The thrust of his speech was to build a figurative wall across the Atlantic that will somehow protect us from Europe. This virus is not only already here, but is probably many-fold pervasive than reported.  Ironically, while he was talking about keeping people out of the country from those areas (and even that was unclear), a JetBlue plane was landing from NYC at Palm Beach Airport (his and my airport too), with an elderly man who had just tested positive for COVID-19 and after feeling ill during the flight a medical emergency was declared.  After landing he and his wife were deplaned, while the other 100 passengers were delayed for 2-3 hours as I guess officials were wondering what to do.  Refuel it and make it circle as a cruise ship?

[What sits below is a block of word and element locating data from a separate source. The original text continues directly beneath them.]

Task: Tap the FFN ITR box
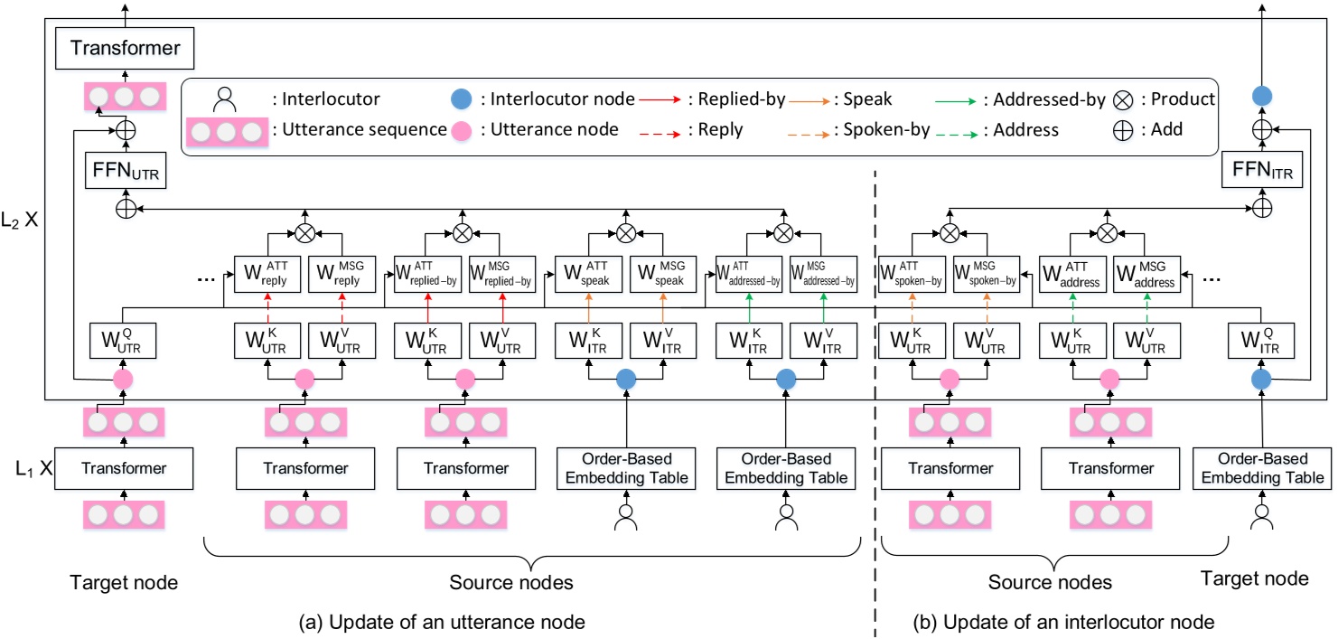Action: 1262,169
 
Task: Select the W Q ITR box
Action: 1262,343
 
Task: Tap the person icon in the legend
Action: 221,99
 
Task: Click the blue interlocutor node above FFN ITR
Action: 1262,95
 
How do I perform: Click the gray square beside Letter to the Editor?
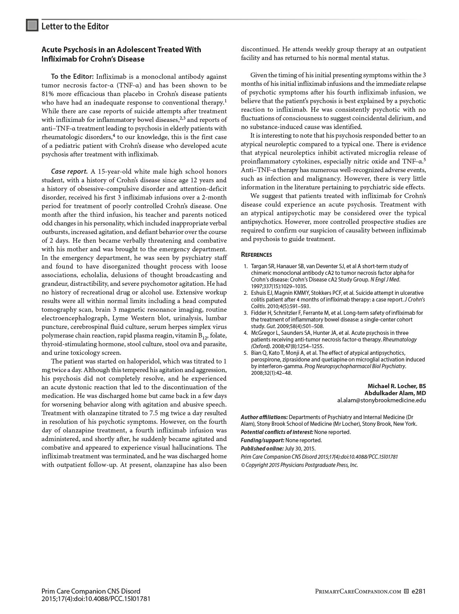point(32,25)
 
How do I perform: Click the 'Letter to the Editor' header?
point(75,26)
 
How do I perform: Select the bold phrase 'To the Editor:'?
point(72,76)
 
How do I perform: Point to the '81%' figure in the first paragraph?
point(48,94)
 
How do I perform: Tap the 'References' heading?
point(256,254)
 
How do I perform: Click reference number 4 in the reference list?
point(246,333)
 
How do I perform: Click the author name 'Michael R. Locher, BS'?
point(396,386)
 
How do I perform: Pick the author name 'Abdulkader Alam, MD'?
point(395,393)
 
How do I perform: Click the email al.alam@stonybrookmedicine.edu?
point(381,400)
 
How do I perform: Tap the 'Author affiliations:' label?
point(264,417)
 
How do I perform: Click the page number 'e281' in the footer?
point(419,591)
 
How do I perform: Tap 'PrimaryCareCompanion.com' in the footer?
point(358,592)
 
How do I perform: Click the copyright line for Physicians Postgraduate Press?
point(299,465)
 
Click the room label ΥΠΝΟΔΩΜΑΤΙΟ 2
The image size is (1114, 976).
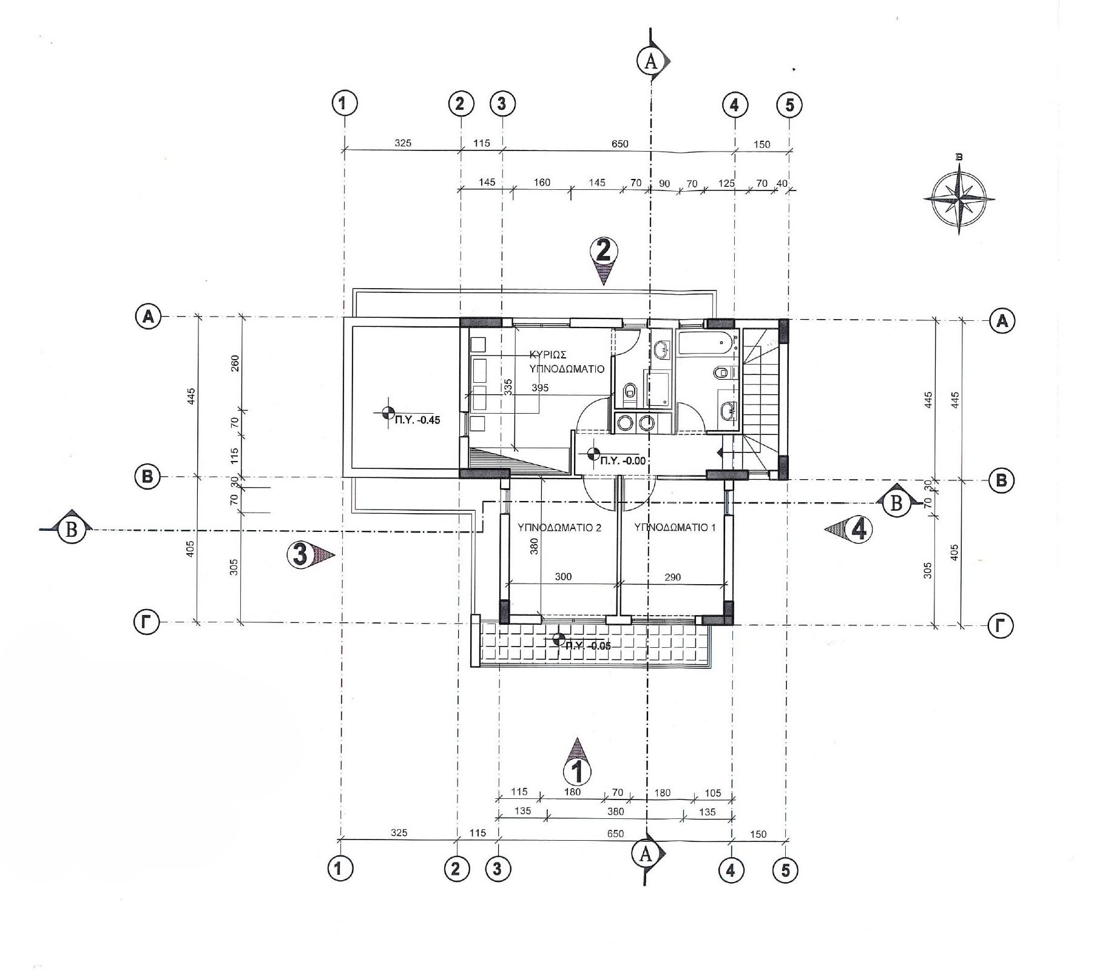[559, 528]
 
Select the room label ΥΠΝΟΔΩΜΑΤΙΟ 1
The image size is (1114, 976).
[675, 528]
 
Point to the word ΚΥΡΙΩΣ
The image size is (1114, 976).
[548, 355]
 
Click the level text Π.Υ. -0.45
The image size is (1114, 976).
[417, 420]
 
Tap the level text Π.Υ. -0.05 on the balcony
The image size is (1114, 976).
[588, 646]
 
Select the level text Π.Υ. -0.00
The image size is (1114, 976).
[623, 461]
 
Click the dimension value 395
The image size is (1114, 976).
[539, 388]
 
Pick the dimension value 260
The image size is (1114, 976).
[235, 363]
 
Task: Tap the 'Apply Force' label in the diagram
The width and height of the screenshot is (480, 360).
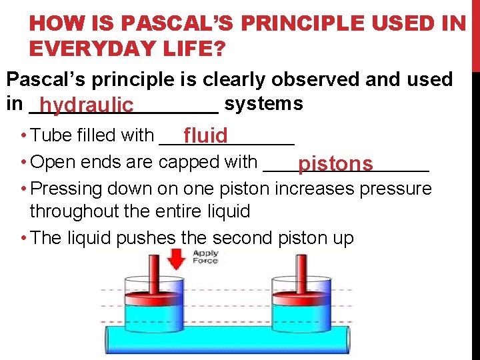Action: pos(205,257)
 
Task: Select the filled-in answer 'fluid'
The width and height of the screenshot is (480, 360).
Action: pos(206,137)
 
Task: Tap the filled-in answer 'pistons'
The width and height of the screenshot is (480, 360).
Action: pos(335,164)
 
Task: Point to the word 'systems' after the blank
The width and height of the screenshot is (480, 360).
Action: pos(264,104)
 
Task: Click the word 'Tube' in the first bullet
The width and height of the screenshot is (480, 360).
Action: pos(50,135)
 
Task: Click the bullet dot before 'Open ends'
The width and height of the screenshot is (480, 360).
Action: pos(23,163)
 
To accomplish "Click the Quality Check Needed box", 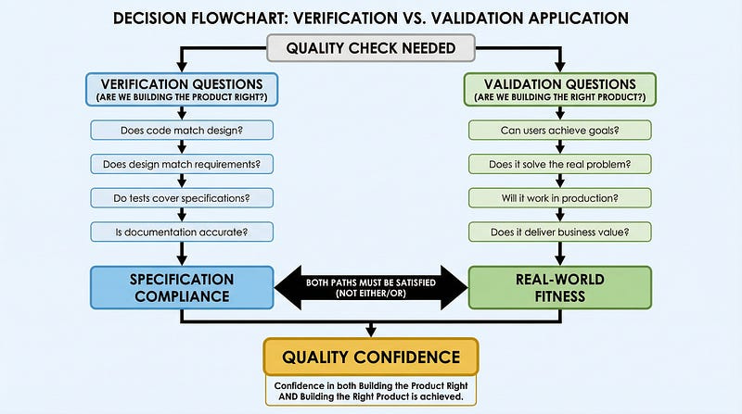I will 371,47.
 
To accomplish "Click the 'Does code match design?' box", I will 183,131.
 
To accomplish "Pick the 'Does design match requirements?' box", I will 183,164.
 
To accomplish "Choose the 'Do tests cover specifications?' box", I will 183,197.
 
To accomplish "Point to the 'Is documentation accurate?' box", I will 183,231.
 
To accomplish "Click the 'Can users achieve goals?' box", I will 559,131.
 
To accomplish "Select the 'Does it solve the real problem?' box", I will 559,164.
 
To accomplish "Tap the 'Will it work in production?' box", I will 559,197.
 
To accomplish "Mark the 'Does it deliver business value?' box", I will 559,231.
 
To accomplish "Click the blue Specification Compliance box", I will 183,287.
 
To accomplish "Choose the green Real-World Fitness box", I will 559,287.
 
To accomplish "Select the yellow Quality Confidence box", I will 371,357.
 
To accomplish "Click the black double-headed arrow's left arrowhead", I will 288,287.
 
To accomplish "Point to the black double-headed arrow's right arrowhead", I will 454,287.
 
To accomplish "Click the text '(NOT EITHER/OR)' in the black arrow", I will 371,295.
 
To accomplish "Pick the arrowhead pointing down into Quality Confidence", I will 371,331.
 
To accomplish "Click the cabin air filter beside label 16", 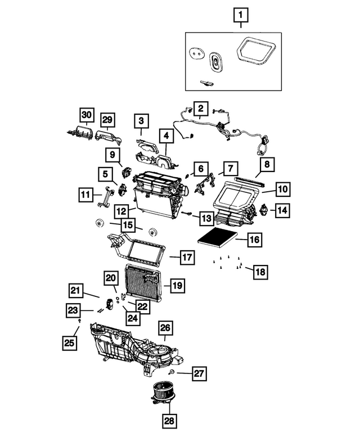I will tap(216, 237).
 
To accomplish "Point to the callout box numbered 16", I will tap(254, 240).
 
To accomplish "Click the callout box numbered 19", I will tap(177, 286).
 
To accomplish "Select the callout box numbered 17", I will tap(187, 258).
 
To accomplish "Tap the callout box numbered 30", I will tap(86, 115).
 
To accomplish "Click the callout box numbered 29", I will tap(107, 120).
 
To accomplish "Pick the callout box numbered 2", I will tap(201, 107).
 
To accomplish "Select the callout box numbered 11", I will tap(86, 195).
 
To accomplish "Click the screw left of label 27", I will tap(172, 373).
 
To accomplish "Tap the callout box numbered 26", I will tap(165, 327).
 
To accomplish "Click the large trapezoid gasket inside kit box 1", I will tap(254, 52).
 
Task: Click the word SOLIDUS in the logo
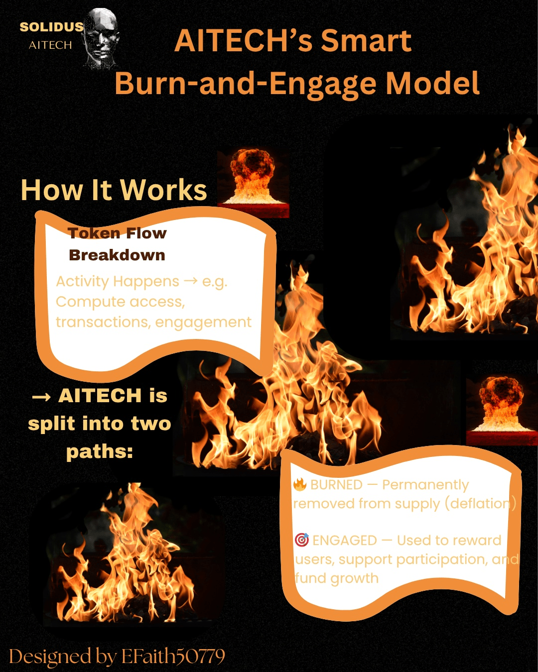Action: coord(51,27)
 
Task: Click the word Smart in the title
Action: coord(366,40)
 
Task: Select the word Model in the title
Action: coord(432,83)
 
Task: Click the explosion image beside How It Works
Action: coord(254,182)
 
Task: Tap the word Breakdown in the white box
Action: coord(117,255)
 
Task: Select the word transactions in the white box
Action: coord(93,322)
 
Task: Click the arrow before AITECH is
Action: coord(41,397)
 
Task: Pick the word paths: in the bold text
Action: coord(100,451)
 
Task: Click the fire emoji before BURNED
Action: coord(300,484)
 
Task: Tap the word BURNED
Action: coord(336,485)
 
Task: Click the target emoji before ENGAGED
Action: coord(301,540)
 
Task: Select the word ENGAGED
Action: coord(345,541)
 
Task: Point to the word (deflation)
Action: coord(480,504)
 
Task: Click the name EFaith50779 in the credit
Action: coord(173,657)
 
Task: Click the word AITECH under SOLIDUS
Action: coord(50,45)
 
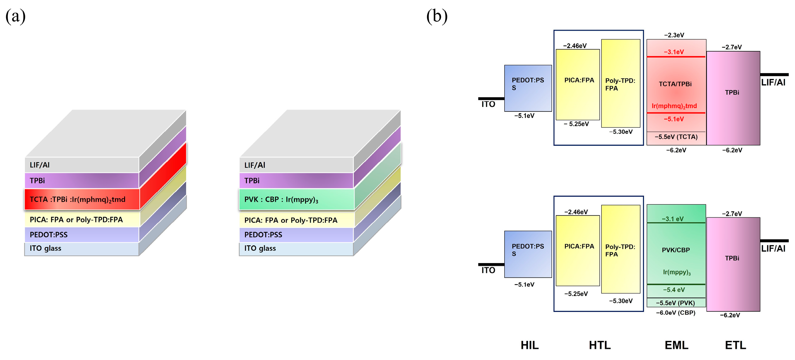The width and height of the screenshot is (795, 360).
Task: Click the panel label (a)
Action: tap(16, 16)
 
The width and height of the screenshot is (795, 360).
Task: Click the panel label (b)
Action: tap(437, 16)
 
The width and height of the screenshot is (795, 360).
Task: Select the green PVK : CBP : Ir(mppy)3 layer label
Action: tap(281, 200)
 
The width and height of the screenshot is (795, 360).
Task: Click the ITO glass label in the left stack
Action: tap(45, 248)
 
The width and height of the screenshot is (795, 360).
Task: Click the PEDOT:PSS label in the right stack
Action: tap(263, 235)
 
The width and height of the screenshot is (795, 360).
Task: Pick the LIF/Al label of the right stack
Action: tap(255, 165)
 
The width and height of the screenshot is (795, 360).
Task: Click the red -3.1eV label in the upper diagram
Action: tap(674, 52)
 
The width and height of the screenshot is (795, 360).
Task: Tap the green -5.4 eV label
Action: tap(674, 290)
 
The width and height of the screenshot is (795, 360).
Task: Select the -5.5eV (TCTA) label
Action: tap(676, 137)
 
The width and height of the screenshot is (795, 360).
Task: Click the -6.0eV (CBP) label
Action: tap(676, 313)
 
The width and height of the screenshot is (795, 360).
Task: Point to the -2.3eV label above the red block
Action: tap(674, 35)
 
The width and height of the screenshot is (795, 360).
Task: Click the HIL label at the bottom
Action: tap(530, 345)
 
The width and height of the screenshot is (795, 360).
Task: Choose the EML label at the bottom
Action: tap(676, 345)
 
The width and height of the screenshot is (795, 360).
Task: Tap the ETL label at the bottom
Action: tap(736, 345)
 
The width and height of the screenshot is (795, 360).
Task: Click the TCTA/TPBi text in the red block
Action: tap(675, 84)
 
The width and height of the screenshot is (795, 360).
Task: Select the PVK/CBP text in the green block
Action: tap(676, 250)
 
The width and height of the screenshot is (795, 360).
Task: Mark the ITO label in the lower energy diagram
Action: tap(488, 270)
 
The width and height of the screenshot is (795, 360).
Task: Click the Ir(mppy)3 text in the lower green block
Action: tap(676, 272)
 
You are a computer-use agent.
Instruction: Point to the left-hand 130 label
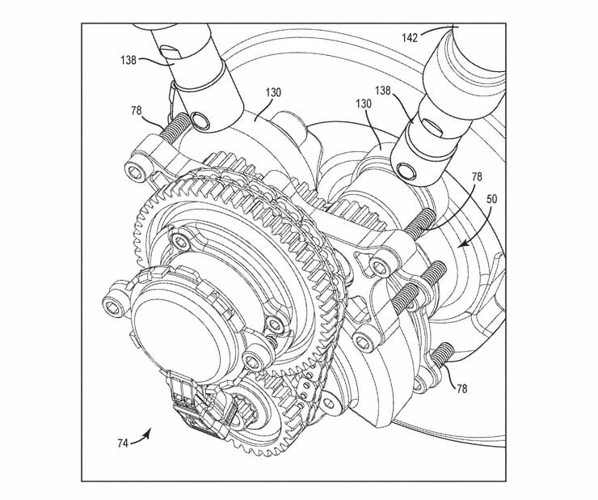[272, 93]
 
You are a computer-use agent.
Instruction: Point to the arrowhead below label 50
[461, 244]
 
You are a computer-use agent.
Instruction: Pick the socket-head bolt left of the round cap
[114, 305]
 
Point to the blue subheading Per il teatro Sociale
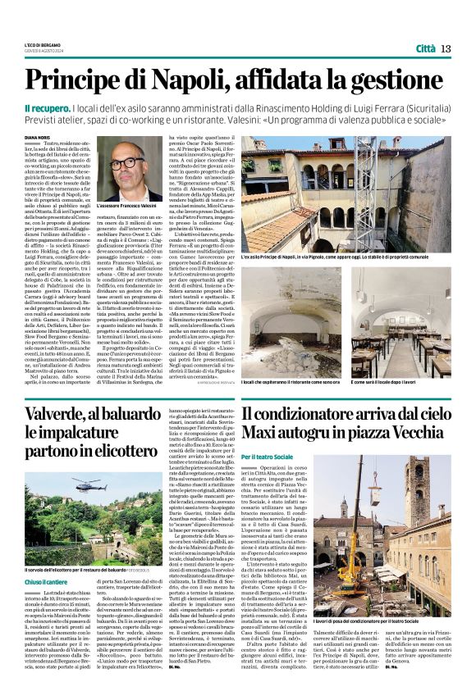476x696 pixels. (x=268, y=456)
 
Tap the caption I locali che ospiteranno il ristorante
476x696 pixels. (x=291, y=382)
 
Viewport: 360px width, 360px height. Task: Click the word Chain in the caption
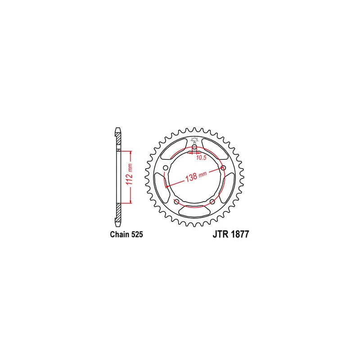click(x=120, y=234)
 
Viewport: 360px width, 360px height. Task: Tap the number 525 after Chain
click(x=137, y=234)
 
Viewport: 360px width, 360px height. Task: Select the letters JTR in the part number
click(x=221, y=234)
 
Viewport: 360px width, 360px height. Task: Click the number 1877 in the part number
click(x=240, y=234)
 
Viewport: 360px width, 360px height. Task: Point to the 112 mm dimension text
click(x=130, y=174)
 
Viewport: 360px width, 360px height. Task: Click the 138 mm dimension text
click(x=196, y=176)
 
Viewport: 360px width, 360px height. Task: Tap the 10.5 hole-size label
click(x=201, y=158)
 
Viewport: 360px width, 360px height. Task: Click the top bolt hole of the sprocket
click(x=194, y=147)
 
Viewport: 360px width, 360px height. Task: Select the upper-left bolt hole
click(x=166, y=168)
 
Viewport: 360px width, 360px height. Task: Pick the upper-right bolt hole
click(x=223, y=168)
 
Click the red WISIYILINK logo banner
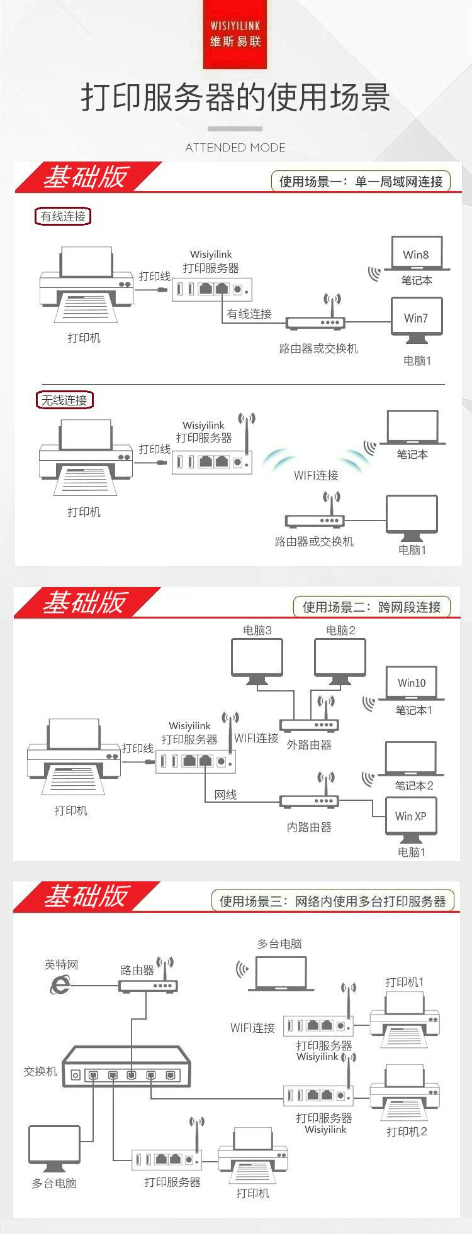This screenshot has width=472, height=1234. [235, 35]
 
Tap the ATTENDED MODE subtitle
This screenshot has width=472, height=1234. [235, 148]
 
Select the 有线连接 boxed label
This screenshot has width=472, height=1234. [63, 216]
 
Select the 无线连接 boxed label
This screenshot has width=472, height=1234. [64, 400]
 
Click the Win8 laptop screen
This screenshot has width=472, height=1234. [416, 253]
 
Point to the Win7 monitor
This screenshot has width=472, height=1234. [415, 319]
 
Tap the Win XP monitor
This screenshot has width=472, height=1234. [410, 817]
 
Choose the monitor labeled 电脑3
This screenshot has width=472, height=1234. [257, 659]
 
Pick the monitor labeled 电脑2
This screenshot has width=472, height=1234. [340, 659]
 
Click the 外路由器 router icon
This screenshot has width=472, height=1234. [310, 724]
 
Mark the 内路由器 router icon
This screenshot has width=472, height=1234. [310, 801]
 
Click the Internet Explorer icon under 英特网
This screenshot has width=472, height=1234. [60, 985]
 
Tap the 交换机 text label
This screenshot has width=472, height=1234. [40, 1072]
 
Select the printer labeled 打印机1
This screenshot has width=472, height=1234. [404, 1021]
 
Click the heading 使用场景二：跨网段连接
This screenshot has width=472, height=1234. [371, 607]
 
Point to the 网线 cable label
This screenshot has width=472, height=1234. [225, 795]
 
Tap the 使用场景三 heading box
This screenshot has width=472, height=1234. [332, 901]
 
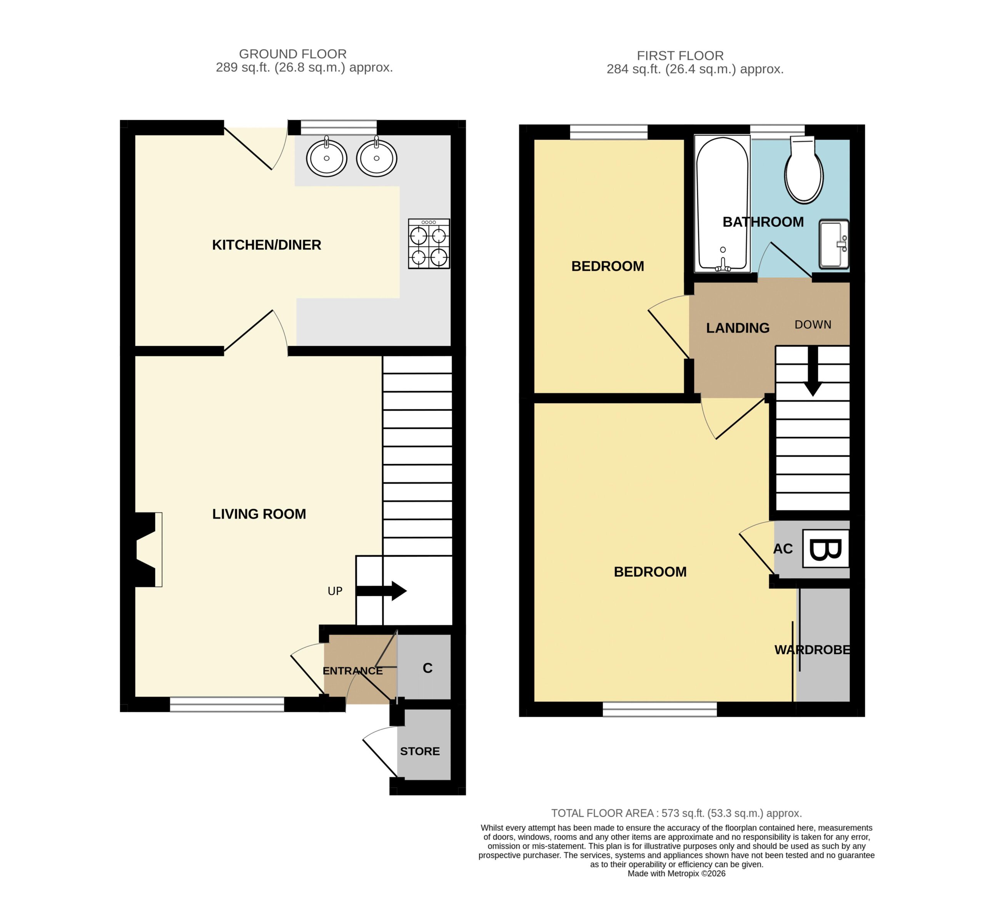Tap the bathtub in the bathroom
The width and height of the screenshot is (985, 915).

In the absence of guidelines, they released all the passengers into the general population and advised them to contact local health officials if they felt ill.  We know symptoms may not manifest themselves for weeks, so all these passengers are now free to mingle throughout our area with no self quarantining or monitoring?   This is how such a virus spreads like wild fire.

Trump’s address did nothing to ameliorate this crisis.  He may even have exacerbated it as he mumbled meaningless measures from the teleprompter.  He likes to use the stock market as a barometer of his “winning.” How’s that going, Mr. President?

Meanwhile, back in the fall I had explained that my I was working on a second book which although derivative from my blog would be highly edited and focused.  This has been slowly and painstakingly moving forward although in the shadow of COVID-19 everything seems pretty meaningless.  But this is the culmination of a my work for decades, so I feel compelled to follow through, and now I will turn to it more full time.  Hopefully, by the time it is published, probably spring or summer, this crisis will be a fading memory (doubtful) and we will all be able to return to a semblance of our former BC (Before C-19) lives.

I have a final title, ISBN and a nearly final structure: Explaining It to Someone: Learning From the Arts ISBN: 978-0-578-65465-2.  It is much larger than my prior work.  Here is a tentative blurb:

“This is a companion work to “Waiting for Someone to Explain It: The Rise of Contempt and the Decline of Sense” (Lacunae Musing, 2019) which focused on the political and economic landscape at the beginning of the 21st century.  While I was writing about those issues, I was also writing about what I was personally experiencing in my cultural life, particularly the literature, music, and theatre of the same period.  If I was seeking “answers” in my previous work from politicians or economists, perhaps better clues can be found in the works of some of our most creative people.  I think of them as our greatest philosophers.

Unlike most other works of literary or theatrical examination, this one is clearly idiosyncratic.  The works covered are tied together by the unique thread of my own life and times.  Sometimes I wonder whether I chose these works, or whether they chose me. Hundreds of dramatic and literary works are reviewed, along with impressions of musical performances and composers, mostly focused on the genres of The Great American Songbook and Jazz.

Together, these give a unique view of our times as well as a much needed respite from the economic and political morass we find ourselves in at the beginning of the 21st century.”

So while my blog will be relatively quiet, this is what I’m working on.  I’m hoping to resume my theatre work when and if the coast is clear.  I also hope anyone who reads this stays safe and avoids this virus.